The book, which Vale says is ‘not a biography’, has three broad aims. The first is to move away from Agincourt, and indeed Shrewsbury, to consider the other facets of Henry V’s kingship: in particular, his investment in high culture, in architecture, music, literature, religion and the stuff of courtly magnificence; but also the more everyday aspects of his rule, such as administration and public governance, and especially the promotion of the English language and the creation of more personal ways of transmitting royal authority. Vale’s second aim is to rescue this famous king from the monochrome and often anachronistic judgments of posterity. Instead of joining those who praise Henry for his military and political genius, or the smaller number who condemn him as a bullying warmonger, Vale wishes to understand him both in the context of his time and as a man – to catch the ‘conscience of a king’ as the subtitle of the book puts it. His third aim is to move away from narrative accounts, with their distorting artfulness, in order to depict the king from more ‘neutral’ sources, such as the records of the royal administration. In this way, Vale hopes to ‘hear the king himself speaking’, to get at his ‘thoughts, beliefs and actions’, and to restore a sense of the importance of the individual in the course of history.

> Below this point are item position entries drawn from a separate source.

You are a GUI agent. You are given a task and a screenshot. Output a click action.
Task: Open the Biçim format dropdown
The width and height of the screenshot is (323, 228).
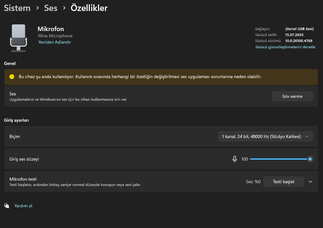[x=265, y=136]
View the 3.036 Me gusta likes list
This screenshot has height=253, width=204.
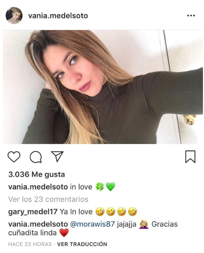[37, 175]
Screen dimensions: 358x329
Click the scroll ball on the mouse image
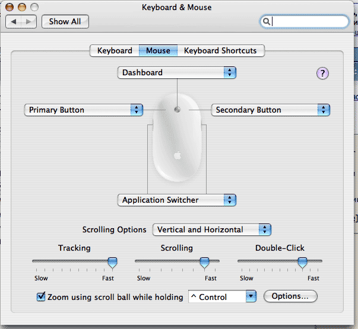(x=178, y=109)
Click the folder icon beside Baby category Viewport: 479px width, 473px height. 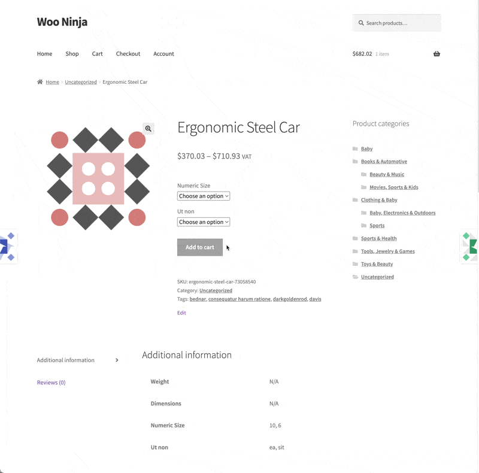pyautogui.click(x=356, y=148)
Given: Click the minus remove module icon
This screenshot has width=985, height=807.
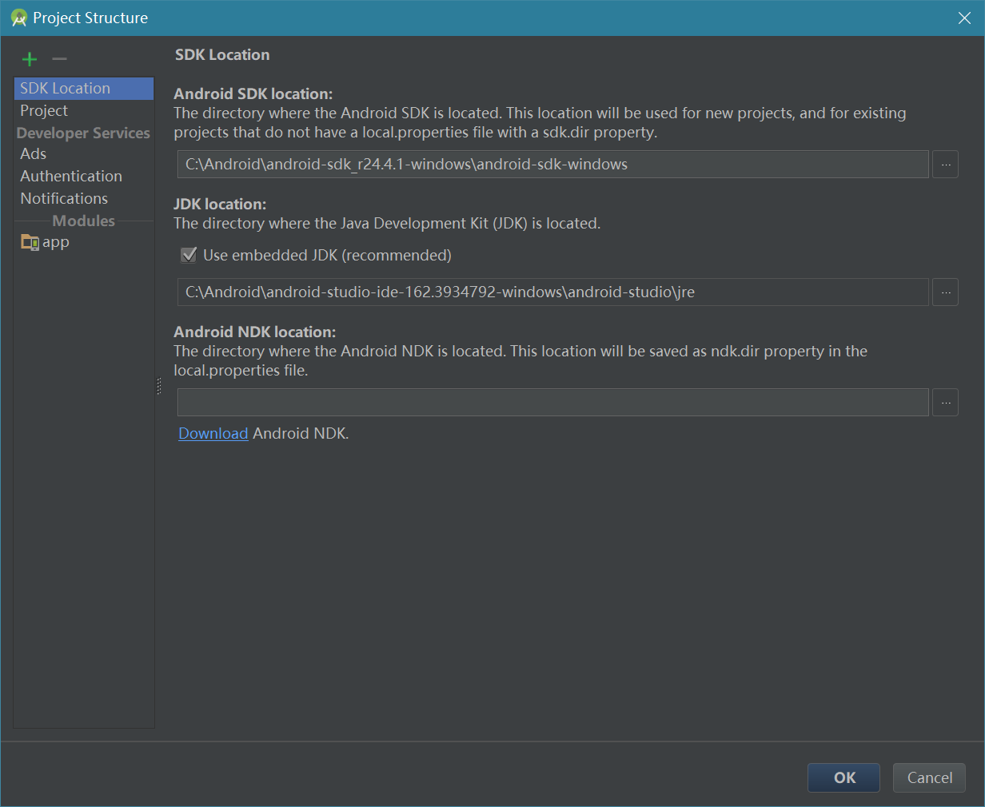Looking at the screenshot, I should 59,59.
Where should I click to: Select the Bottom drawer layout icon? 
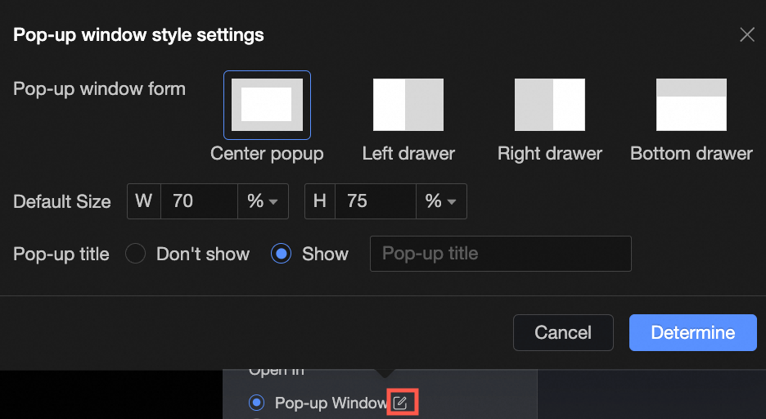click(692, 105)
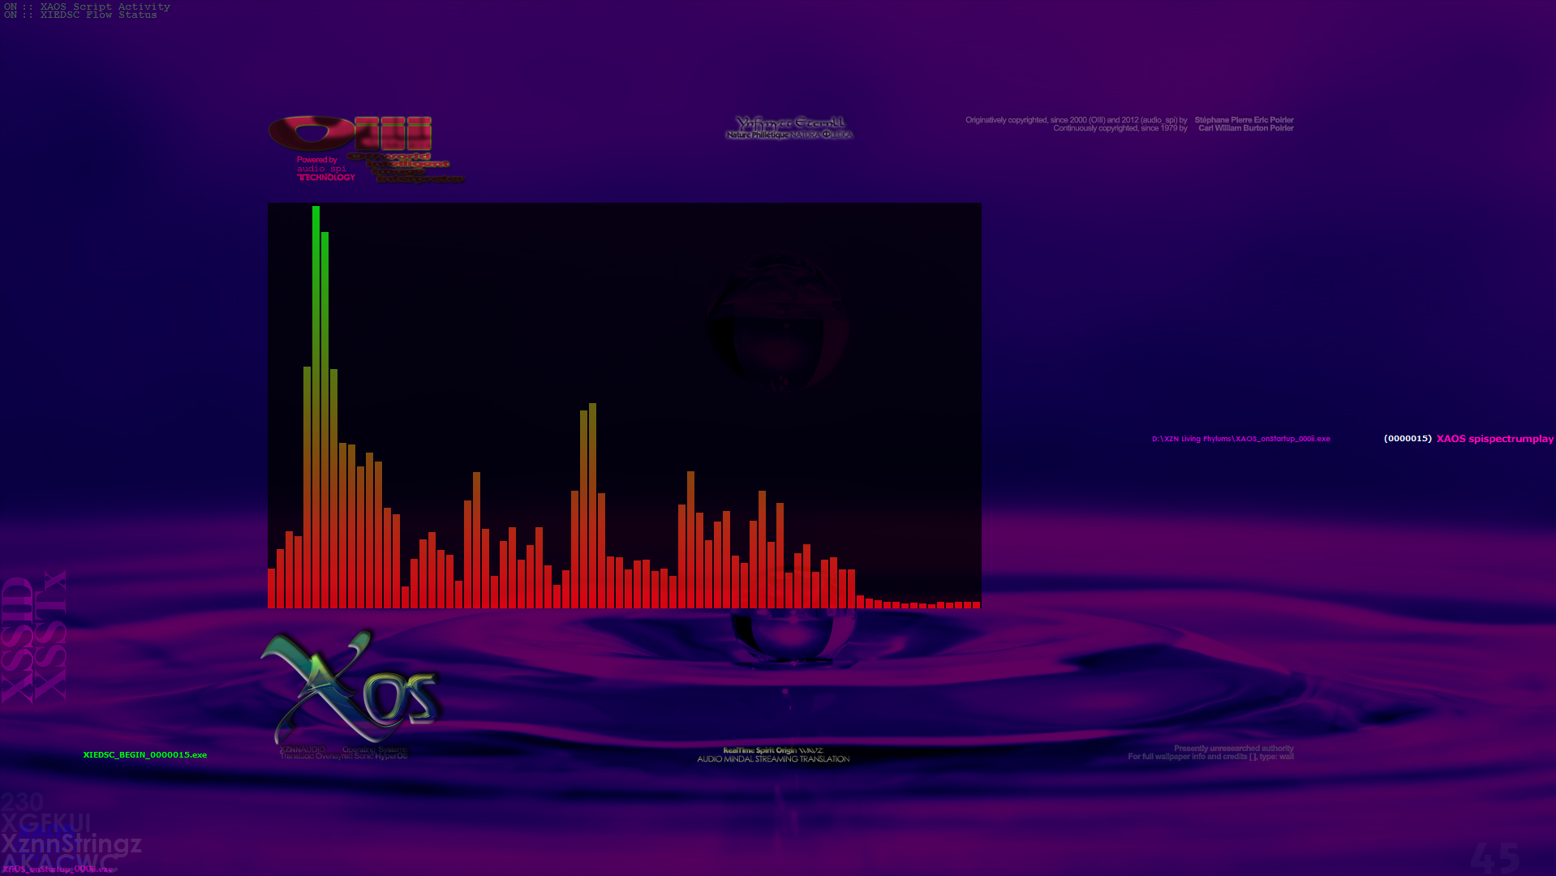Click the 'XAOS Script Activity' status line
The image size is (1556, 876).
point(87,6)
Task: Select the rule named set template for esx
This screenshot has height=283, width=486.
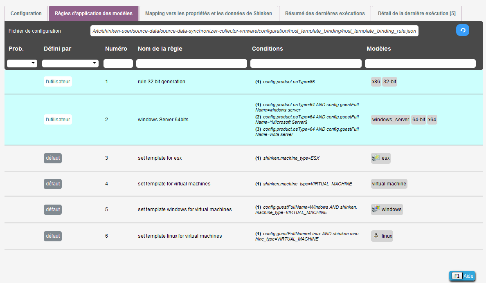Action: click(x=160, y=158)
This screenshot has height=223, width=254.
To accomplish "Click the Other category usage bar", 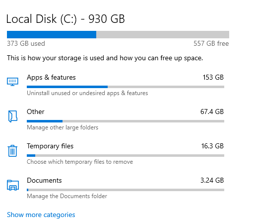I will coord(126,121).
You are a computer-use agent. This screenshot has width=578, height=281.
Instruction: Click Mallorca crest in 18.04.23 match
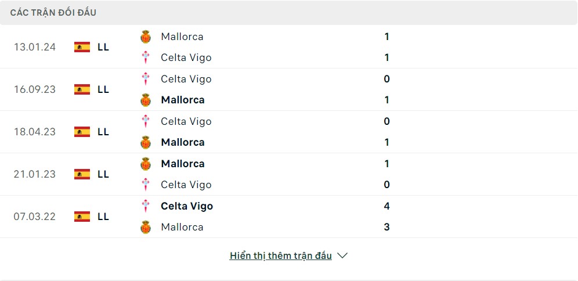pyautogui.click(x=146, y=142)
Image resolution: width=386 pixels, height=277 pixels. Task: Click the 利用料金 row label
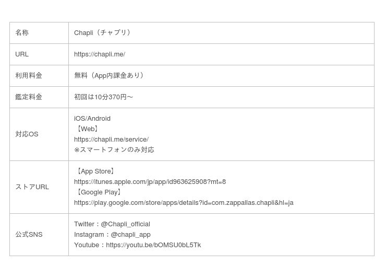point(29,76)

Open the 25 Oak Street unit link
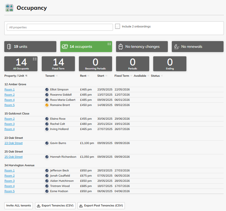[13, 157]
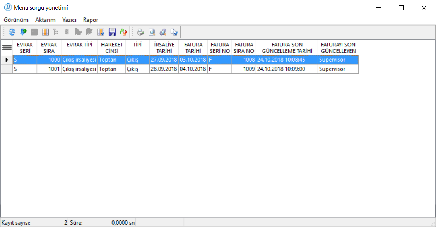This screenshot has width=436, height=227.
Task: Sort by EVRAK SIRA column header
Action: [x=49, y=48]
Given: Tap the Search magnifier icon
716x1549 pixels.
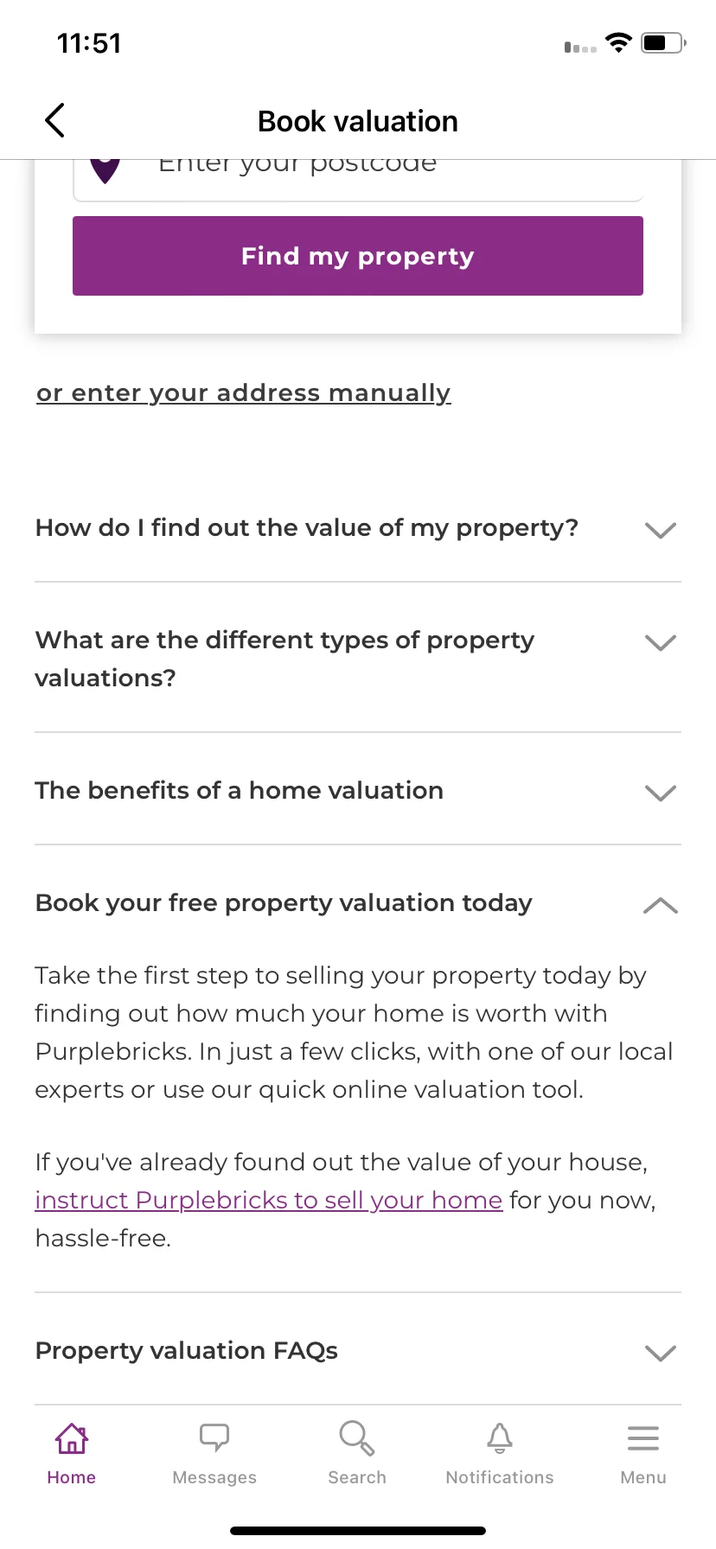Looking at the screenshot, I should 357,1438.
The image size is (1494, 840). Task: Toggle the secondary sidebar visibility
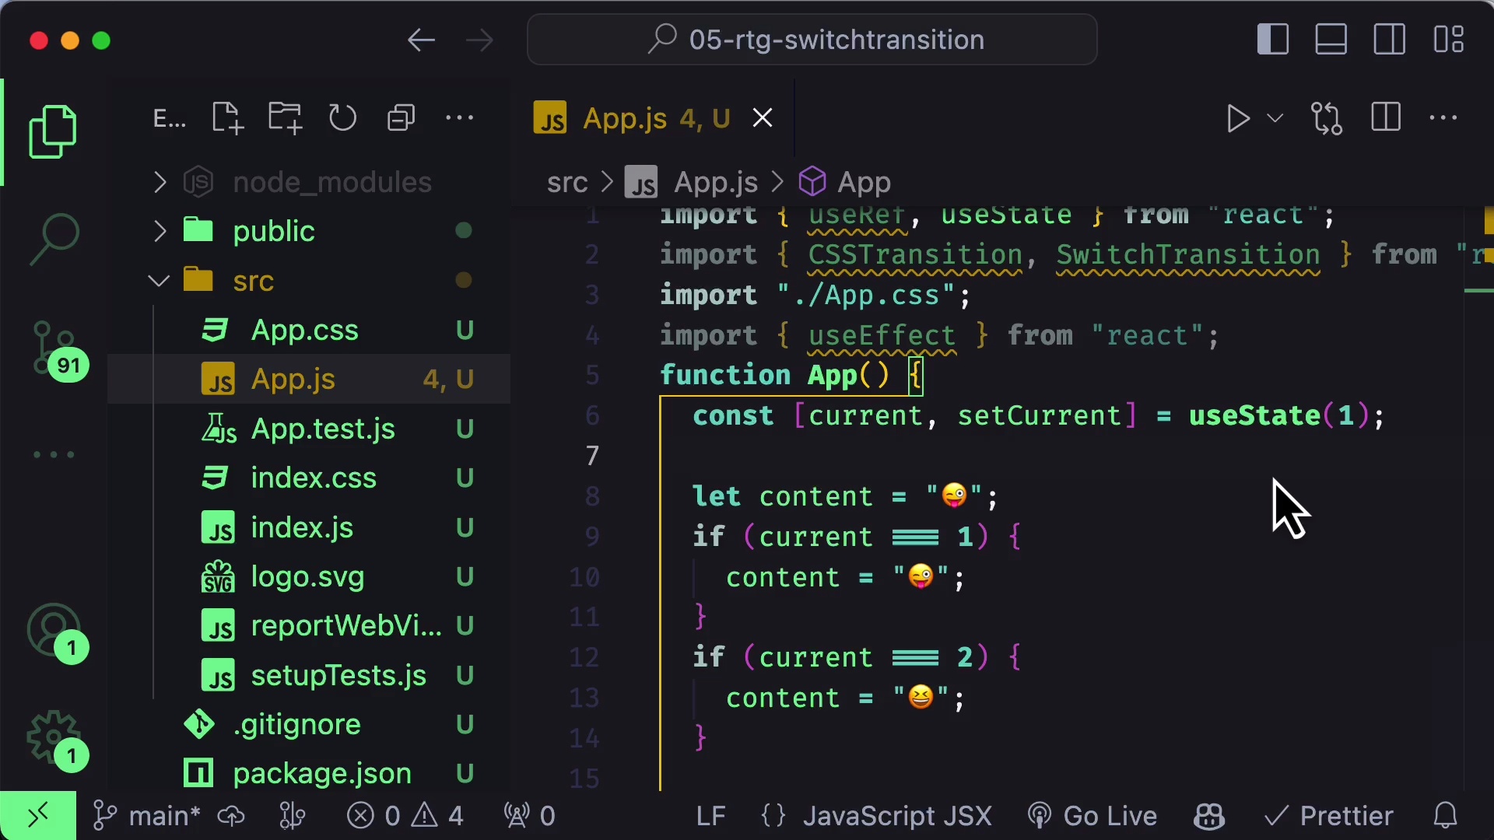pos(1389,38)
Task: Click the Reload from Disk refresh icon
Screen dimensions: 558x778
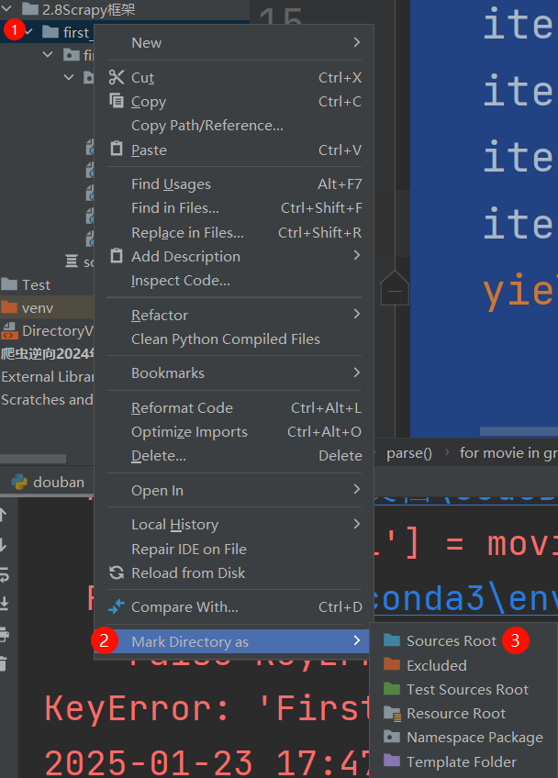Action: 116,572
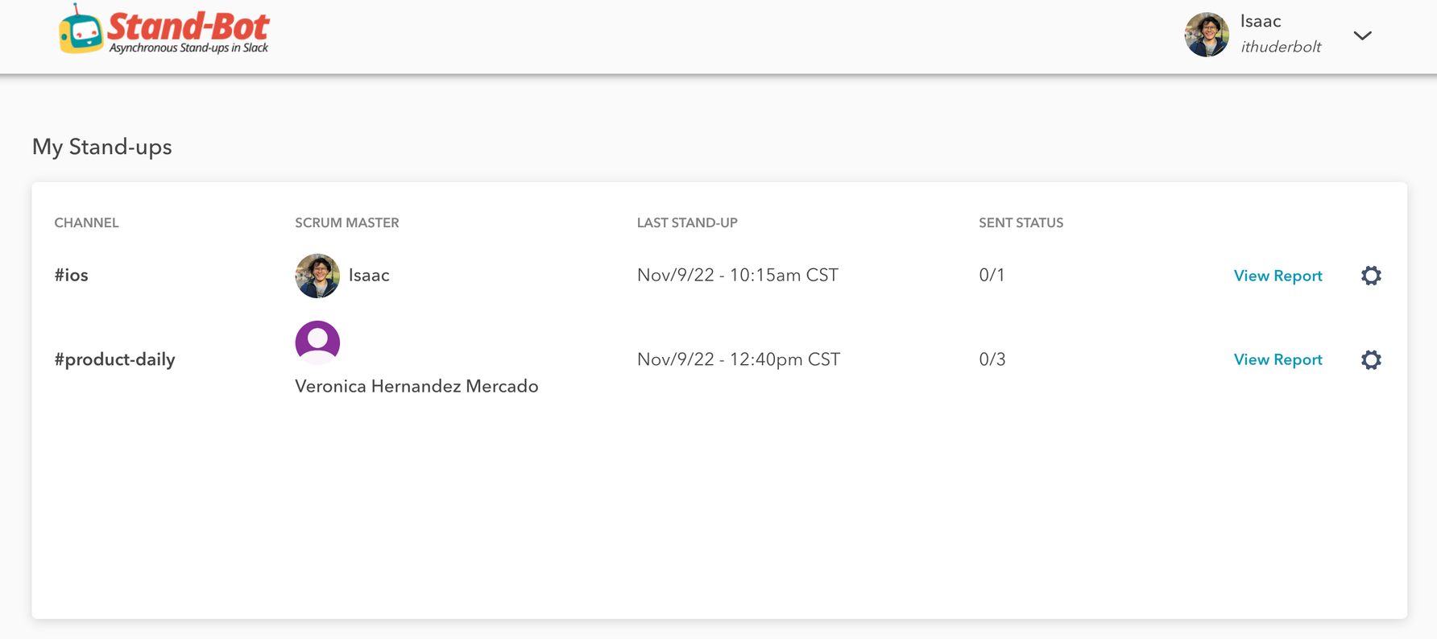The image size is (1437, 639).
Task: Click the Stand-Bot title text
Action: pyautogui.click(x=188, y=26)
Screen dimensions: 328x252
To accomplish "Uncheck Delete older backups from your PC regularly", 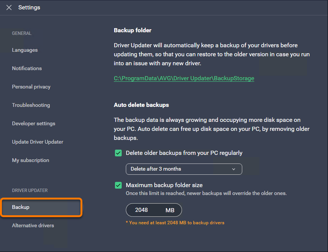I will click(118, 153).
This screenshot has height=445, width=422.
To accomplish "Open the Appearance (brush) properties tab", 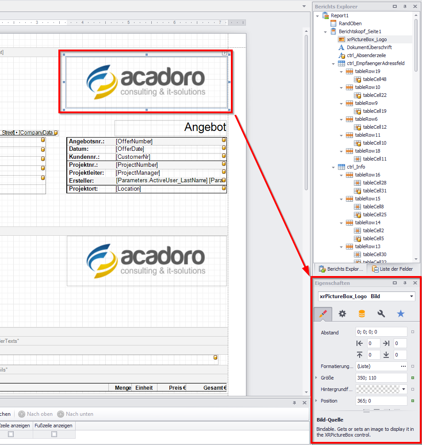I will [x=323, y=314].
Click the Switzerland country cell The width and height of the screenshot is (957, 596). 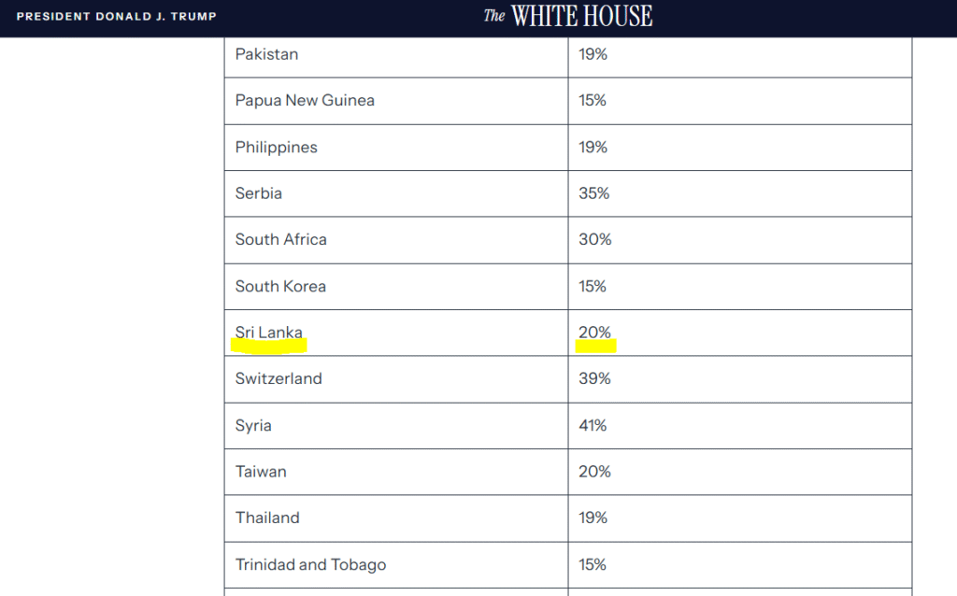396,379
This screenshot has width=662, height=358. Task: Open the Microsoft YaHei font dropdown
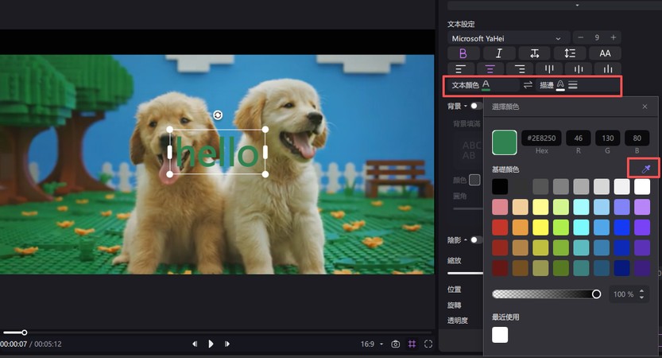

This is not the first look at Henry V away from the battlefield. Several scholars in the 1980s took a similar approach, notably the contributors to the superb collection of essays on ‘the practice of kingship’ edited by the late Gerald Harriss in 1985, and Ted Powell, in his important book on the king’s administration of justice, published in 1989. Vale makes no reference to the latter, but he is open about his dependence on the former, especially on Jeremy Catto’s essays ‘The King’s Servants’ and ‘Religious Change’. These pieces, together with McFarlane’s insightful work from the 1940s, David Morgan’s from the 1990s and a later Catto piece on ‘The Burden and Conscience of Government in the 15th Century’, are his lodestars. The Henry he gives us is largely familiar: deeply religious, just in temperament, firm and busily active in points of detail, attentive to the interests of his subjects, both collective and individual, loyal to his friends, but motivated by higher principle, by his ‘disciplined conscience’, as Catto put it.
The full text of this book review is only available to subscribers of the London Review of Books.
Vol. 39 No. 7 · 30 March 2017
John Watts describes Malcolm Vale’s attempt in Henry V: The Conscience of a King to ‘hear the king himself speaking’, to understand his ‘thoughts, beliefs and actions’, and, in Watts’s words, to ‘restore a sense of the importance of the individual in the course of history’ (LRB, 2 March). All this points to a desire to know Henry, less as a king than as an individual. The infatuation with the medieval king as an individual can be traced back to Shakespeare’s Henry V (1599). On the eve of the Agincourt battle, the disguised king converses with his men and argues his cause with a mixture of conviction and unease. Henry is not trying to be a man; he is pretending to be one, and he is the more appealing because of it.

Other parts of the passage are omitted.